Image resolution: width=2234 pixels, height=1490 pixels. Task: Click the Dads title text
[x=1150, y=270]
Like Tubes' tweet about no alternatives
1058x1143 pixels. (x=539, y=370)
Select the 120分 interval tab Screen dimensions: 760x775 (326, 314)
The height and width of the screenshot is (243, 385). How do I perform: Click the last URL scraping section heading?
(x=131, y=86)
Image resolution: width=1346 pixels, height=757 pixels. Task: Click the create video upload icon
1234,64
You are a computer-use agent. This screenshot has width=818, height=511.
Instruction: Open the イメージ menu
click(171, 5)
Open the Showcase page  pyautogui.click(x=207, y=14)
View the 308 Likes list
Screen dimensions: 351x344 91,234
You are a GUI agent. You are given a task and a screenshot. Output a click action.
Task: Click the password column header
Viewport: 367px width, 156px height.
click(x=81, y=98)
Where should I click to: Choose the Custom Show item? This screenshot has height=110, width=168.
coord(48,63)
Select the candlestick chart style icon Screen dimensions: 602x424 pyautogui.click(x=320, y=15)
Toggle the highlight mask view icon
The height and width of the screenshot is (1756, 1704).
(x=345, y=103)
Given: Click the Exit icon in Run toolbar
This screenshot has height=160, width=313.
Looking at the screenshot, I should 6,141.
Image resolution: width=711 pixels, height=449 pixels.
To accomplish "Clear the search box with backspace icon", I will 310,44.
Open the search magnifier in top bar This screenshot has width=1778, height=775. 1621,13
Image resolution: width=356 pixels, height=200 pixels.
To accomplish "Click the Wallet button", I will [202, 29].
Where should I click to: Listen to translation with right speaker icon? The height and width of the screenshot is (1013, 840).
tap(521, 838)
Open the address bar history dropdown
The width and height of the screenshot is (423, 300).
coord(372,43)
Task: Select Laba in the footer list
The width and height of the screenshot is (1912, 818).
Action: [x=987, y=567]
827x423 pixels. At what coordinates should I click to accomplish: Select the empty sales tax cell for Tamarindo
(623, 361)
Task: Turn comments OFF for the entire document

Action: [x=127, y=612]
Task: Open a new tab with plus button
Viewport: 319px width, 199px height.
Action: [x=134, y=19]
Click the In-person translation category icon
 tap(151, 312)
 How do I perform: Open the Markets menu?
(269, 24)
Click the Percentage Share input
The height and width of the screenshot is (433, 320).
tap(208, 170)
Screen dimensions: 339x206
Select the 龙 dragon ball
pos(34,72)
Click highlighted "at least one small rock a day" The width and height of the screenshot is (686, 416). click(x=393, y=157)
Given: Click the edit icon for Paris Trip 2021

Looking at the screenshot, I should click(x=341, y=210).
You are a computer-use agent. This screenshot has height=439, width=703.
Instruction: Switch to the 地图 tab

• **Task statement**
Your task is to transcribe, with no changes, only the lines of the listing above that lie between the line holding "Open the search" and the line holding "Open the address bar history dropdown", inclusive.

• **Solution for this exercise**
Open the search magnifier in top bar This screenshot has width=1778, height=775. 1621,13
Image resolution: width=356 pixels, height=200 pixels.
To accomplish "Click the Wallet button", I will [202, 29].
Where should I click to: Listen to translation with right speaker icon? The height and width of the screenshot is (1013, 840).
tap(521, 838)
Open the address bar history dropdown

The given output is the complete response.